During winter, the condition of constant darkness in Kiruna gives a sense of disorientation to time, and hence being completely immersed within the space. The proposal sets up a video game competition arena; creating an alternate environment for real-time strategy multiplayer online battles.

With the increasing availability of online video streaming platforms, particularly Twitch.tv, and the unconscious collective nature of human interaction in gaming environments, the proposal will broadcast competitions worldwide while simultaneously assigning and connecting players through the intangible network to participant in a battle spectacle of collective intelligence. Players go from interacting in a virtual space-to watching others in virtual spaces-to playing using their bodies in a multiplayer arena-to engaging while watching another player’s view in the space within this overwhelming network of interfaces.

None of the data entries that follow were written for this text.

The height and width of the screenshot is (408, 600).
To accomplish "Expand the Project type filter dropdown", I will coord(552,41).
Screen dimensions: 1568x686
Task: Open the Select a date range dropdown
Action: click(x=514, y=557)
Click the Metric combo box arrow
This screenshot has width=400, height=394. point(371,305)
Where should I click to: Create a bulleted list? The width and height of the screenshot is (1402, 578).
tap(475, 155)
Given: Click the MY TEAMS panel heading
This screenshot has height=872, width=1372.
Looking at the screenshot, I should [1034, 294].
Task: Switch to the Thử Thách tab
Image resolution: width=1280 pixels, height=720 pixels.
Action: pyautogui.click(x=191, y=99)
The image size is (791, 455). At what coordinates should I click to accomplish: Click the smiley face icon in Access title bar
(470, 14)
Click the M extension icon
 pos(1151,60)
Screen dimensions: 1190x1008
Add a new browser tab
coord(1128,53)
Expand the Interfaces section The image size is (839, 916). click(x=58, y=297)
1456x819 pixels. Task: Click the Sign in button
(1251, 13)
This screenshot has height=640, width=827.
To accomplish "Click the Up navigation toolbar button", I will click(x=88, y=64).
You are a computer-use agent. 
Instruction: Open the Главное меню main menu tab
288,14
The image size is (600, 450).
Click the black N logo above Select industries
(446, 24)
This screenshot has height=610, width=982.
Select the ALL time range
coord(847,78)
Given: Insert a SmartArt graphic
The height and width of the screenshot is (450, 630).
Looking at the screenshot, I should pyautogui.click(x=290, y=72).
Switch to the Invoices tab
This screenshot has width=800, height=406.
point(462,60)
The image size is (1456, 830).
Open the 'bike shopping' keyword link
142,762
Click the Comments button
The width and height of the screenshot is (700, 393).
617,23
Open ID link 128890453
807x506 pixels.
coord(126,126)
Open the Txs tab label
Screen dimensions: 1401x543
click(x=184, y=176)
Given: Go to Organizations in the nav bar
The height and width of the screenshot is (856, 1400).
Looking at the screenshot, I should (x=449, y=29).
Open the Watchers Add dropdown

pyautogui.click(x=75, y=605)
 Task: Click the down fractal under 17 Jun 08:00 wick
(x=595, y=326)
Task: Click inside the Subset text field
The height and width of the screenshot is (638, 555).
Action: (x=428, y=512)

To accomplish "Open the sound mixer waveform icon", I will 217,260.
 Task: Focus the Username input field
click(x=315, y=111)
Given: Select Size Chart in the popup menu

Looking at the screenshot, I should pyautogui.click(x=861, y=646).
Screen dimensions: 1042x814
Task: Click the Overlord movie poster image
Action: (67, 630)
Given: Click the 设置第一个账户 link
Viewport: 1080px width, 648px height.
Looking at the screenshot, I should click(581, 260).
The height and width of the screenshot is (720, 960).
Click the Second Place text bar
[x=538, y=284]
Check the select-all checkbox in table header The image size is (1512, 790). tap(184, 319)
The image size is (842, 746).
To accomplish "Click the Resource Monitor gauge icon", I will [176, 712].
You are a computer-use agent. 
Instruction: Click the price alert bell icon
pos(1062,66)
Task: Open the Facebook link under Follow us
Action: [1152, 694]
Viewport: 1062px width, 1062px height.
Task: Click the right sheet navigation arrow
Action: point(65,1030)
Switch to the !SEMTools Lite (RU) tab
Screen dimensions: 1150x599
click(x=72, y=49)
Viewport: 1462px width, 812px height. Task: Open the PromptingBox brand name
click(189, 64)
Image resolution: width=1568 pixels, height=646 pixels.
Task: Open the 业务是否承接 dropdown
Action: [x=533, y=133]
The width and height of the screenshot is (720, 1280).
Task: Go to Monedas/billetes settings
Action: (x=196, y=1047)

As technology progresses, so does the immersive level in video games in achieving hyperrealism, plus the capability understanding space through gaming interactions. From journeying from point A to B, capture/destroy, territorial control, race, collection, building and solving puzzles, different objectives in multiplayer games not only allow you to live out an alternate life, but also presents spatial cognitive challenges that encourage players to interact in many different ways to create publicness.

In the future as Kiruna Mines in Sweden expands, the building will continue to develop as a testimony to the evolution of both the gaming market and the gaming community. The project has the potential to exist in other location with similar extreme conditions and climates that is in a constant flux. Gamers, one thorn between an alternate reality through a screen and physical gatherings in convention centers, can now finally experience these spaces in unity. The proposal demonstrates that video games, striped to its essence, can be spatial through immersion and interactions of players and could possibly resonate with an audience that don’t really care about video games.